Aligning two meshes / point clouds: model-to-model registration in Python¶

Status: unverified
Applies to: Metashape Pro 2.x — uses external open3d library; pattern from align_model_to_model.py in the official metashape-scripts repo
Edition: Pro
Diátaxis: how-to
Confidence: high
Last reviewed: 2026-05-30

Confidence: high. The script lives in Agisoft's official metashape-scripts repo (not just forum content), is tested against Metashape 2.3, and uses standard open3d ICP / RANSAC primitives. Article framing extracts the operational pattern; specific parameter values come from the script verbatim.

Problem¶

You have two independently-built 3D representations that should align — for example:

Two photogrammetry models built from non-overlapping captures of the same site (different flights, different chunks).
A photogrammetry model and a LIDAR point cloud of the same area.
Two LIDAR scans from different stations.
A "before" and "after" mesh of an excavation site.

You need them in a common coordinate frame so that downstream operations (chunk-diff, comparison, blending) can run on them together.

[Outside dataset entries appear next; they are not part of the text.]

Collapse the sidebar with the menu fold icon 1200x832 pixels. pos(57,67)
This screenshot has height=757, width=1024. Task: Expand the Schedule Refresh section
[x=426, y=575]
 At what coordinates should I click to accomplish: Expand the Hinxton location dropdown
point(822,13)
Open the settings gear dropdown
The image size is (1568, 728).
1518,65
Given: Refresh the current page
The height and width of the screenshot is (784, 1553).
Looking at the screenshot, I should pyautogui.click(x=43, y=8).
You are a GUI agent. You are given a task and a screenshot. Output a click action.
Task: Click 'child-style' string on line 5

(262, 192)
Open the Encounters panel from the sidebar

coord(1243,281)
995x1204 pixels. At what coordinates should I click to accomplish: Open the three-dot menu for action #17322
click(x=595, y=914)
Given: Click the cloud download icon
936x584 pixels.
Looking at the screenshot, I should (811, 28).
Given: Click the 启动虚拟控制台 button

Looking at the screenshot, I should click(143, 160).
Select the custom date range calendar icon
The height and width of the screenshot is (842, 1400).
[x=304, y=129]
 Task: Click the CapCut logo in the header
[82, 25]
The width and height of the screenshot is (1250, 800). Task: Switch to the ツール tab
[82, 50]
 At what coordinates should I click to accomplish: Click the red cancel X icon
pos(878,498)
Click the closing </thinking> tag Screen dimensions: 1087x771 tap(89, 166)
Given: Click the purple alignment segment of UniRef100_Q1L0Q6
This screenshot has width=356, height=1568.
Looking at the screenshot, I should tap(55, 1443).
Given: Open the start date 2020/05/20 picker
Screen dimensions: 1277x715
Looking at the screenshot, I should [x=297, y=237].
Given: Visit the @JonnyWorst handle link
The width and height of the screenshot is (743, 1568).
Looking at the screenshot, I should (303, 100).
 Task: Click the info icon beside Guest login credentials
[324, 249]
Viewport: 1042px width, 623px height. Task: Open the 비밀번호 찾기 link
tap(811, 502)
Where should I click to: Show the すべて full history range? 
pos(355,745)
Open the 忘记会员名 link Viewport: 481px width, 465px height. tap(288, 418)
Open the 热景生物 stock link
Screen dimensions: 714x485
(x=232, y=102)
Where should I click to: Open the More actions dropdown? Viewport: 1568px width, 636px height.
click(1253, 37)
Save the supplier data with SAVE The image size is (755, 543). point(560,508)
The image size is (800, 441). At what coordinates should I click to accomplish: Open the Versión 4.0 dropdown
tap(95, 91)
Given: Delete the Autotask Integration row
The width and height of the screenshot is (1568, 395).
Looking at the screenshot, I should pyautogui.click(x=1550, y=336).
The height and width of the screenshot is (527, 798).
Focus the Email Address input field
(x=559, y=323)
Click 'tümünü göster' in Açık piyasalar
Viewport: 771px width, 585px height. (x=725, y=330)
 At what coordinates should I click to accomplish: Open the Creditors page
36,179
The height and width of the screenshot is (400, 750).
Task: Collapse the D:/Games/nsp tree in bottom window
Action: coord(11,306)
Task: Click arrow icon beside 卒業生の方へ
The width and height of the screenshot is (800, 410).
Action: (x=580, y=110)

Metashape's Align Chunks is one option for camera- based chunks; for chunks where you have only the geometry (no shared cameras), or for aligning external imports, you need a model-to-model / point-cloud-to-point-cloud registration step.

What's available¶

Metashape's GUI has Align Chunks → method=Point cloud which runs an ICP-style registration. For more control or for external data (LIDAR loaded as point cloud), Agisoft publishes align_model_to_model.py in its official scripts repo. It uses open3d — a separate Python library that ships standard global-and-local registration primitives — to perform a two-stage registration:

Global registration (RANSAC on FPFH features) gets approximate alignment when the two clouds are far apart.
Local refinement (ICP) tightens the alignment using point-to-plane distance.

The script handles three sub-cases that pure ICP doesn't: (a) unknown scale ratio between source and target, (b) unknown appropriate ICP voxel size (target_resolution), and (c) the "only common geometry overlaps" case (where you crop both clouds to the shared region before registration).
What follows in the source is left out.